All client records will be kept securely. It is the responsibility of those on duty to ensure that all written records are locked away at the end of each session
Client records and any correspondence will be destroyed after six years or if a client is under 18, six years after they turn 18
Clients have the right to see their records. If such records exist the client is entitled to see them
Any statistical information shared for publicity purposes will not allow any clients to be identifiable
Anonymity will always be preserved if composite stories are created for publicity purposes
No specific information about a client will be used publicly without their written consent
All letters and printed emails that disclose personal details of clients will be kept in a locked filing cabinet, separate to their notes
If a letter or email is received from a client that could be purposefully used in publicity, permission will always be sought from the writer
Regarding phone calls. If returning a landline phone call to a client, 141 should be dialled first to prevent other members of the client’s household tracing the call. Texts to client’s mobiles should be discreetly worded. Any
client numbers left on the voicemail service should be removed as soon as possible and any notes made during the conversation revealing the client’s details should be shredded or stored in a locked filing cabinet
An email regarding an appointment or personal client information will be deleted as soon as possible. If the correspondence is such that it is needed to be kept with their records it will be printed and stored in a locked filing
cabinet and then deleted from the email account
In order to comply with the requirement of the GDPR that personal data be kept safe from unauthorised or unlawful access or processing and protected against accidental loss destruction or damage, all staff will:
Be aware of and follow the security requirements applicable to the personal data upon which they work, to files and documentation, and which cover access to their work areas;
Ensure that personal data is disposed of in accordance with the The Haven Data Retention Policy.

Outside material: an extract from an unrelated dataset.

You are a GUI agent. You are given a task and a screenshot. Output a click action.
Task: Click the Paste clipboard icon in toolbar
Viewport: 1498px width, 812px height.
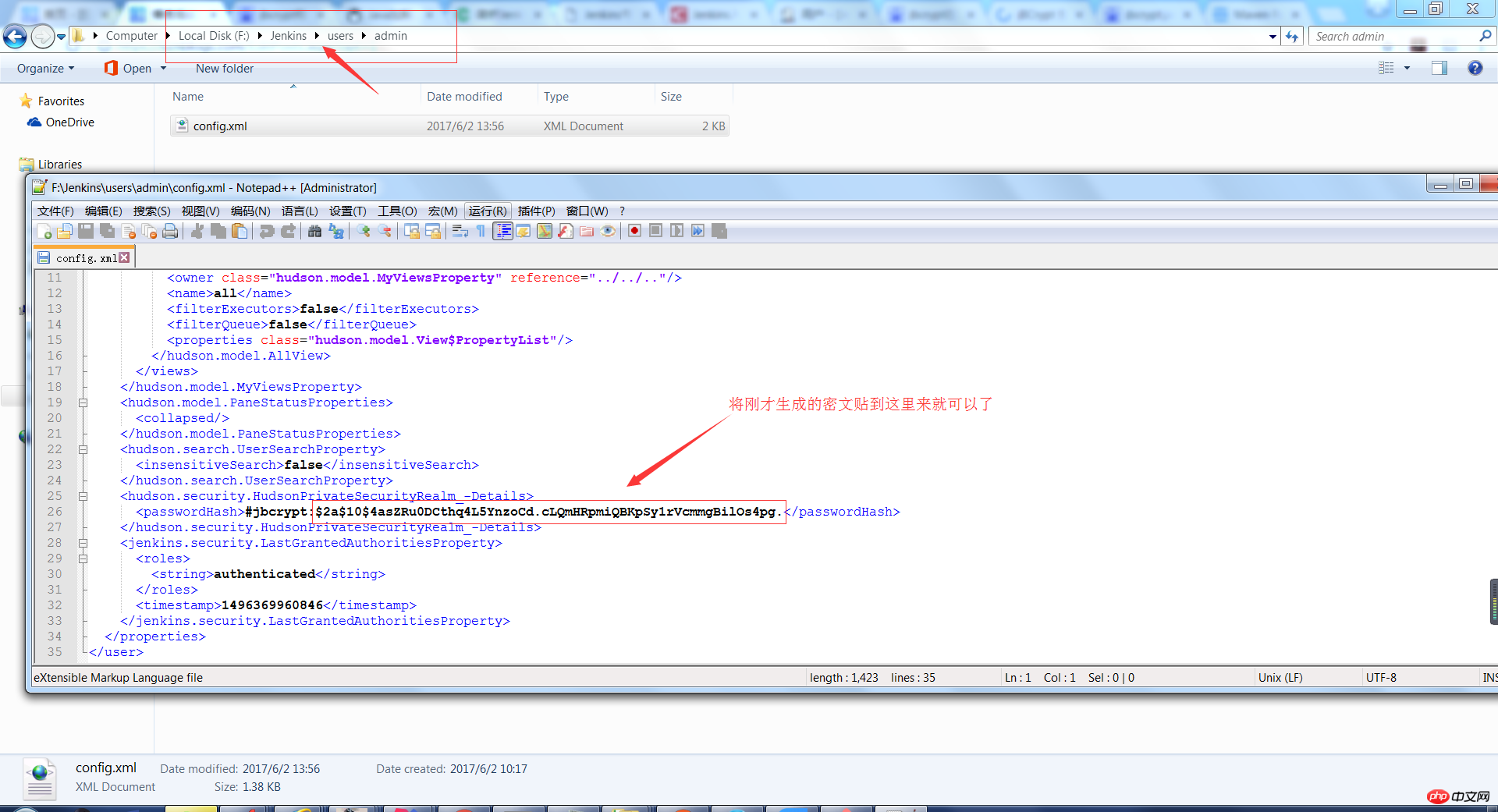pos(240,231)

Confidentiality of Supporters on the Mailing List
All supporter’s information that is stored on the computer will be kept up to date and will not be used outside the charity in anyway
This data will be stored in a folder with a password. Only the Administrator, Project Manager will have access to this information. This information will not be shared with anyone else unless there is need to do so on grounds
their being a significant risk to those involved
All written information about supporter’s and correspondence will be stored in a locked filing cabinet in the office or shredded if no longer needed
Only what is needed will be kept about supporters, as soon as someone would like to be removed from our mailing list we shall do so instantly
Confidentiality for Supporters who give Financially
All supporters who give financially will be seen on the online bank statements and so those who have access to this will only know who the regular givers are: these are the people appointed as financial signatories of the
organisation by the Trustees
Gift aid forms are stored in a locked filing cabinet and will be kept indefinitely in compliance with HMRC. It is the responsibility of the person who filled out the form to make us aware of any changes to their circumstances
which mean we can no longer claim gift aid on their behalf
Disregarding this policy or failing to comply with the requirements of any Code of Practice or instruction issued in order to implement it may result in disciplinary action.